Le ministère a prévenu : un nouveau décret, prévu pour avril 2012, s’imposant pour régir les CET dans les années à venir, les agents hospitaliers auront, à sa parution, six mois pour faire connaître leurs choix concernant leurs jours accumulés jusque-là. À défaut d’option, les jours épargnés seraient versés au régime de retraite additionnelle. Une solution qui ne satisfait pas les syndicats. « Je suis très préoccupé », commente Fernand Brun. D’autant que le contenu du nouveau décret alarme lui aussi les syndicats. Le projet ministériel prévoit, en effet, de calquer dorénavant les CET des agents hospitaliers sur ceux de la fonction publique d’État : le nombre maximum de jours versés sur un CET serait limité à 10 par an (contre 22 actuellement), et à 60 au total (contre 200). « Inacceptable ! Ne serait-ce qu’en raison des spécificités du travail à l’hôpital, travail de nuit, de week-end…, et de la pénurie de personnel », s’indigne encore Cécile Marchand.

La marge de négociation s’annonce mince. « On va tenter d’obtenir au moins 120 jours par an…, plus si possible », explique Fernand Brun.

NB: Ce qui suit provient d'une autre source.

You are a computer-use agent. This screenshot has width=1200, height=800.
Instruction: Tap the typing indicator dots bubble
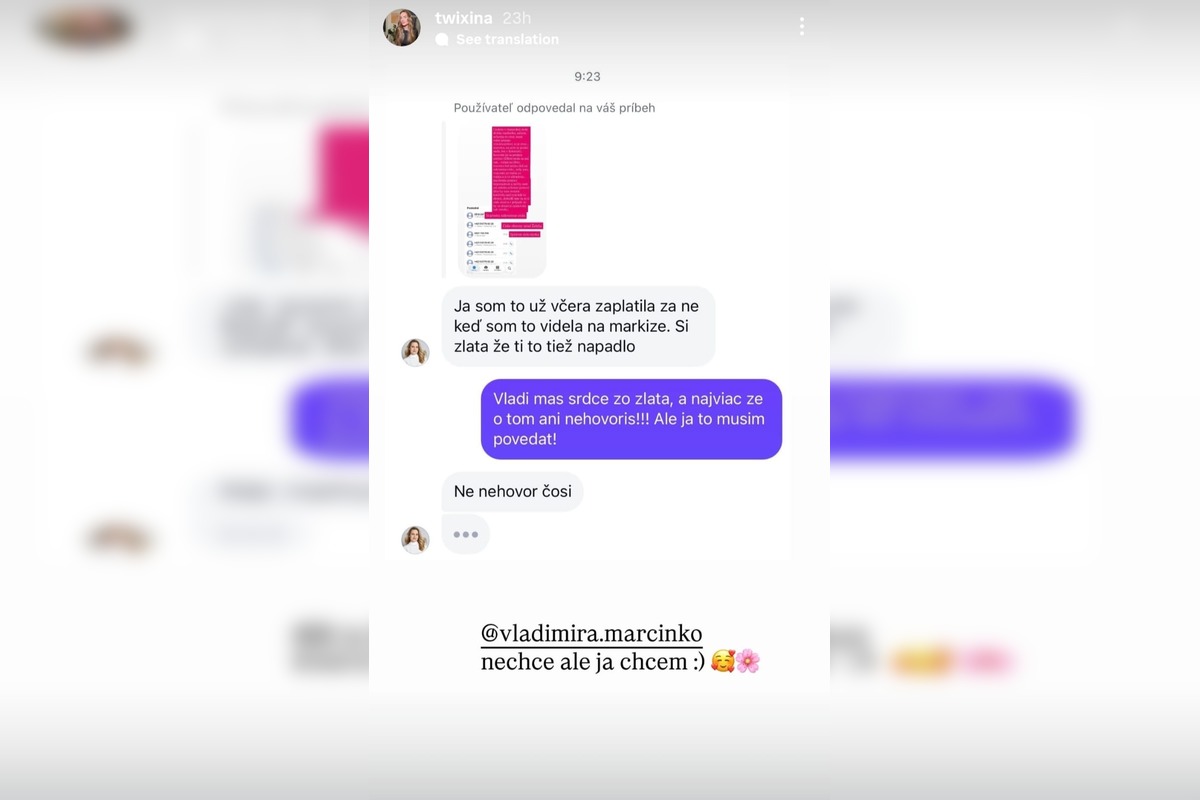466,534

Et de taper du poing sur la table pour que la question des jours stockés jusqu’ici soit prise en compte, ajoute-t-il. L’affaire n’est pas gagnée, le ministère refusant pour le moment toute rallonge budgétaire. « Il cherche à refiler la patate chaude au prochain gouvernement », commente, plutôt désabusé, Christophe Prudhomme, médecin à Avicenne et vice-président de l’Amuf.

1– CMH : Coordination médicale hospitalière, le premier syndicat de praticiens hospitalier.